BANGKOK, Thailand – Prime Minister Paetongtarn Shinawatra chaired the first meeting of the Economic Stimulus Policy Committee on November 19, revealing that Thailand’s GDP grew by 2.3% over three quarters of 2024, signaling continued economic recovery. The government is now planning additional measures to support the elderly.
The meeting was attended by key officials, including Deputy Prime Minister Anutin Charnvirakul, Finance Minister Pichai Chunhavajira, and Bank of Thailand Governor Sethaput Suthiwartnarueput. PM Paetongtarn highlighted that Q3 GDP growth reached 3%, up from 1.6% in Q1 and 2.2% in Q2, driven by exports, public consumption, tourism, and construction.
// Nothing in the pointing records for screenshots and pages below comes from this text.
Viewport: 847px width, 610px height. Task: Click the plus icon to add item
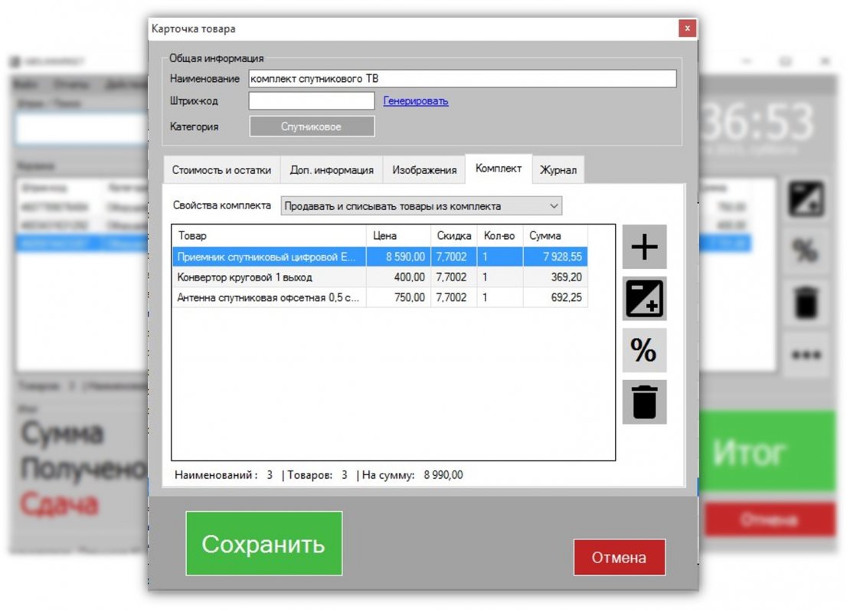click(x=644, y=247)
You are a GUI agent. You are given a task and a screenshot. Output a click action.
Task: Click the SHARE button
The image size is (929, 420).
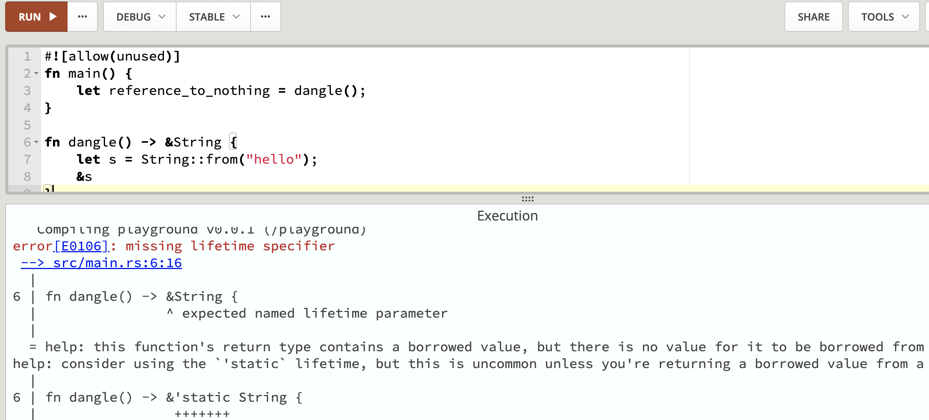(x=813, y=17)
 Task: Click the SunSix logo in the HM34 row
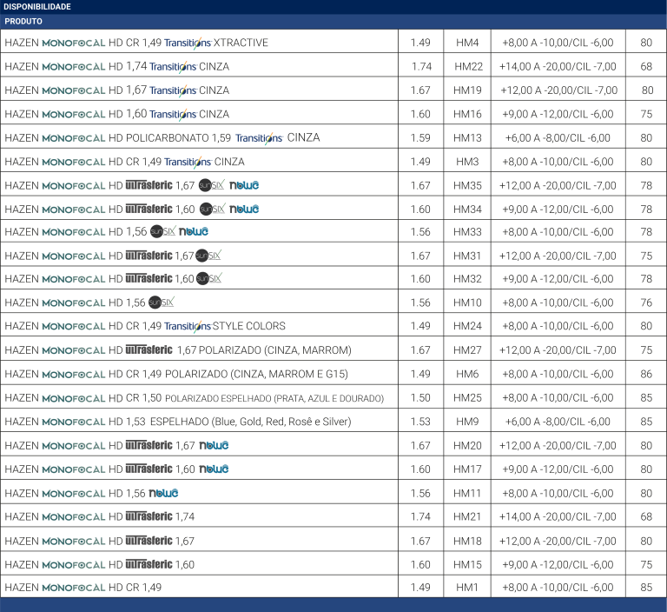(x=212, y=209)
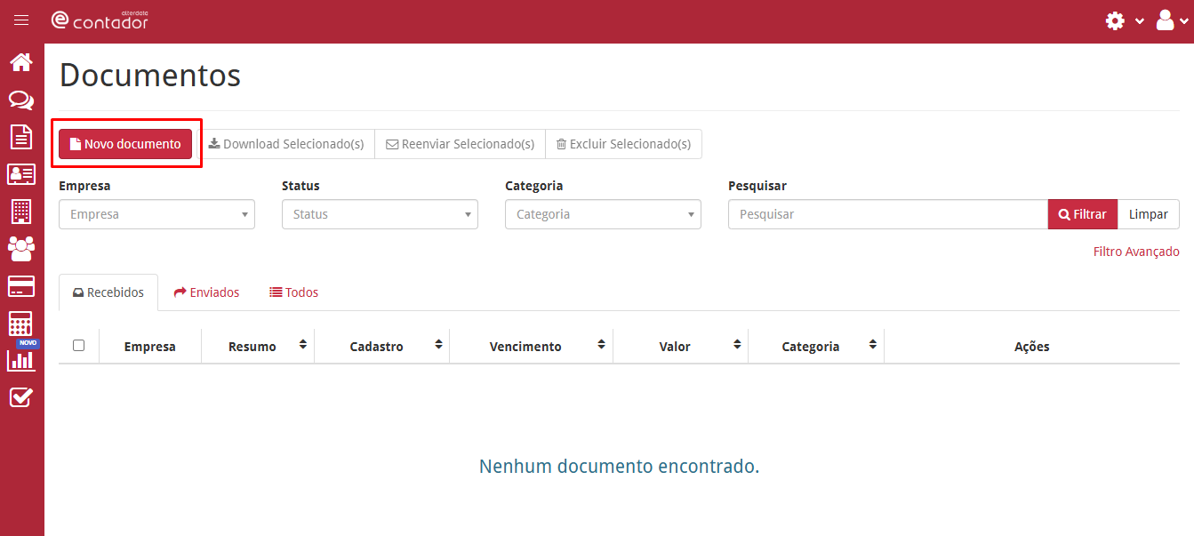Open the calculator sidebar icon
Viewport: 1194px width, 536px height.
(x=21, y=324)
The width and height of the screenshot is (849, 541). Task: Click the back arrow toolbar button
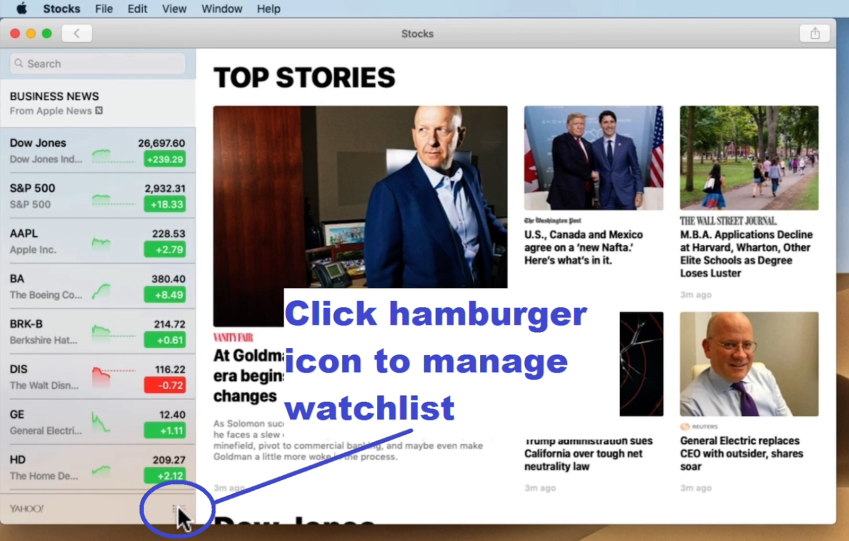pyautogui.click(x=77, y=33)
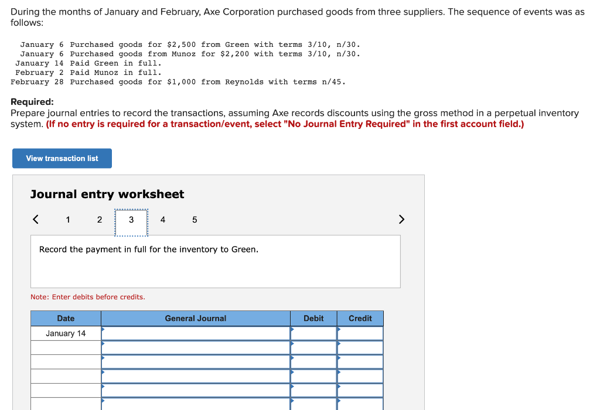Open General Journal dropdown in fifth row
The image size is (600, 410).
196,391
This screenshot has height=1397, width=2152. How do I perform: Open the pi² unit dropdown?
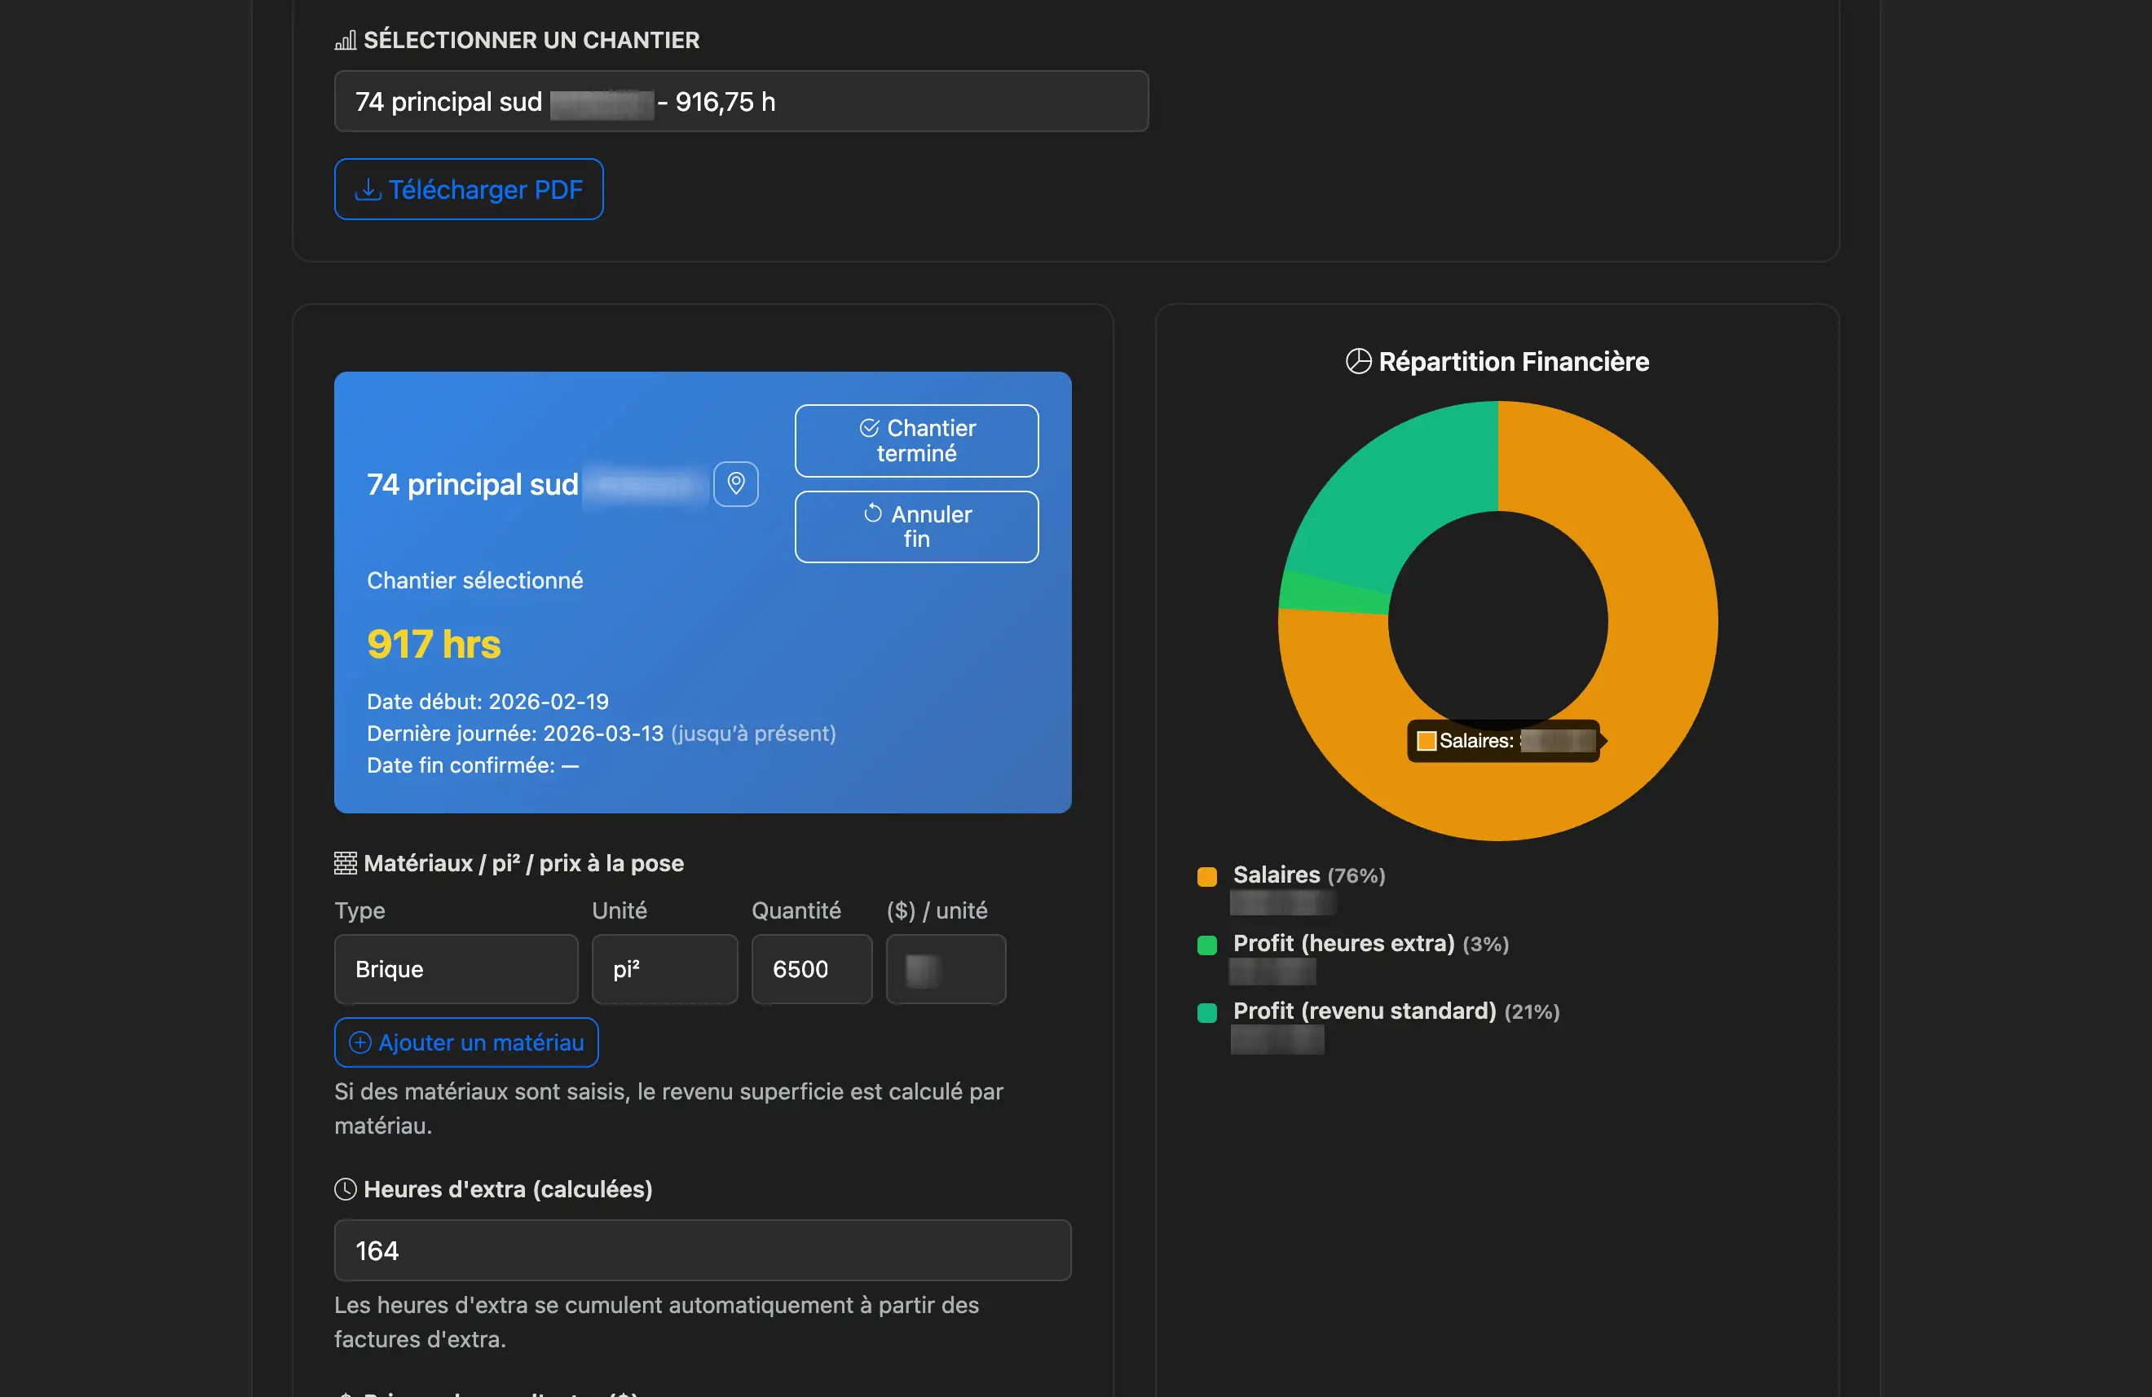click(664, 969)
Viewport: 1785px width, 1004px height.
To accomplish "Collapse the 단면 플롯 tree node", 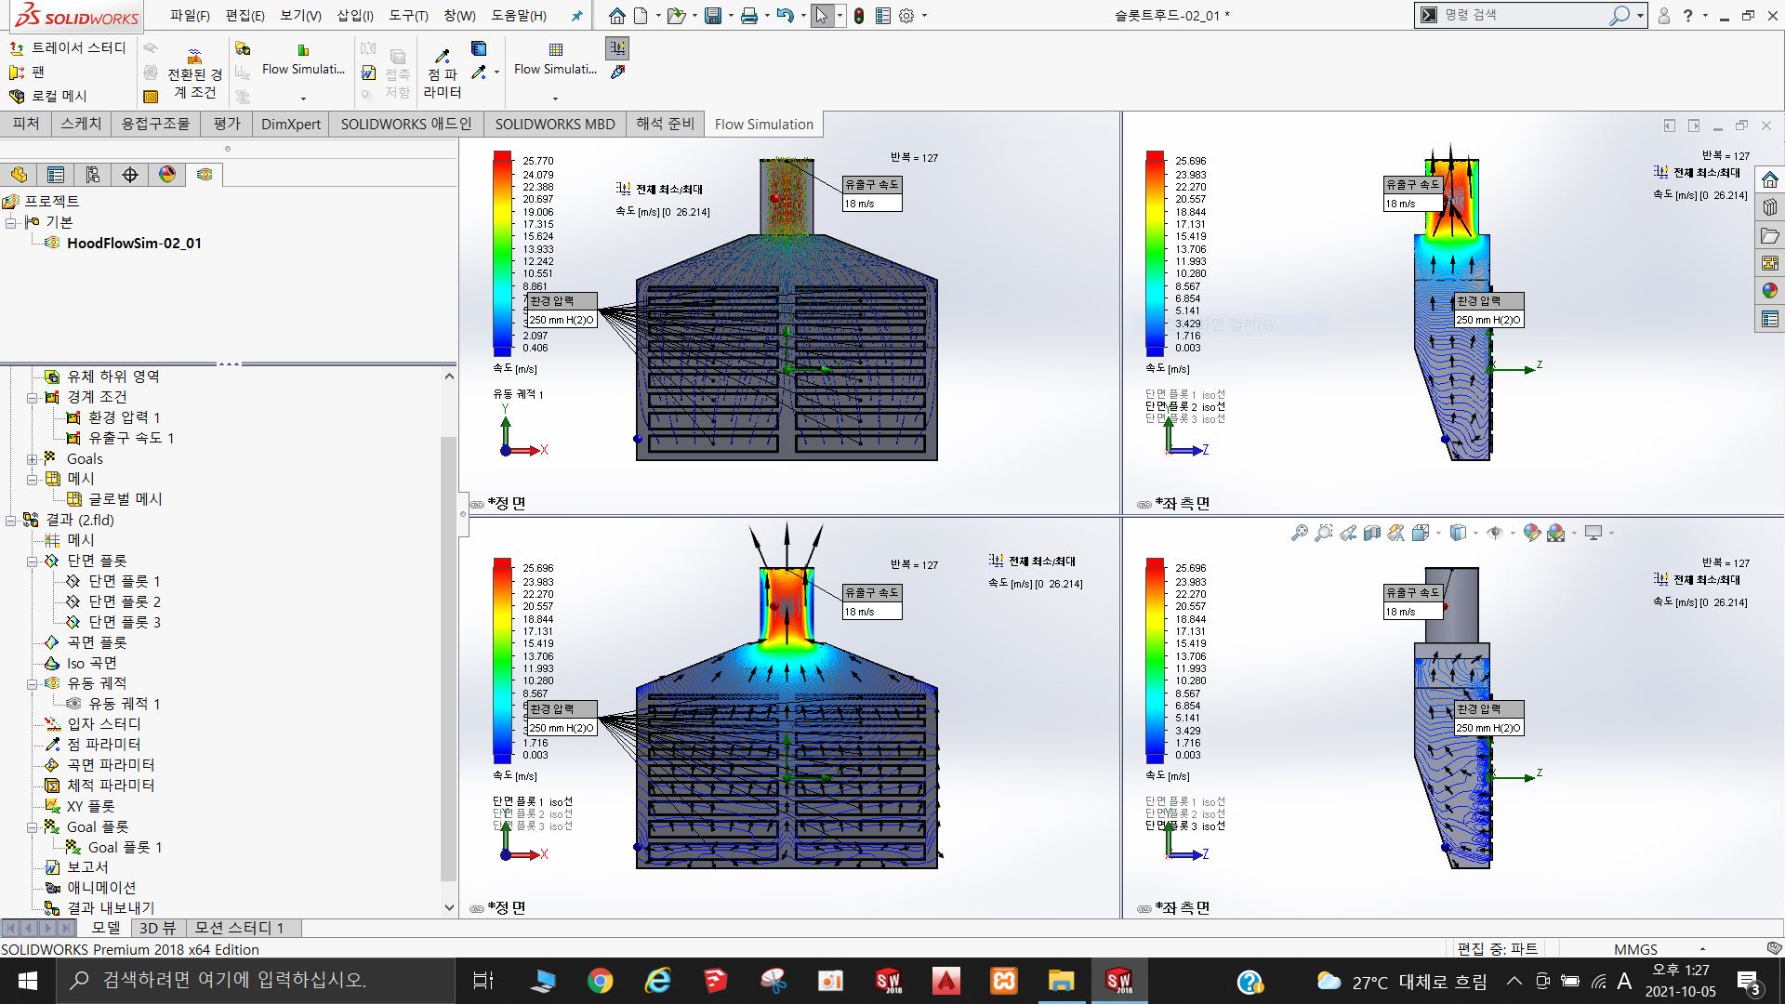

In the short term, the government will focus on increasing income and alleviating living costs for vulnerable groups, including potential support for the elderly. Existing measures, such as subsidies for low-income earners, will continue.
The PM also acknowledged household debt as a critical issue, with household debt-to-GDP levels reduced to 89.6% in Q3 from 90.7% in the previous quarter. However, the burden remains high. The Ministry of Finance and the Bank of Thailand are designing targeted debt relief measures, such as mortgage and SME loan restructuring, alongside a proposed three-year interest payment freeze to ease financial strain.
For long-term growth, the committee aims to implement policies that enhance Thailand’s economic competitiveness. PM Paetongtarn expressed confidence that the committee’s efforts will yield impactful measures for sustainable development.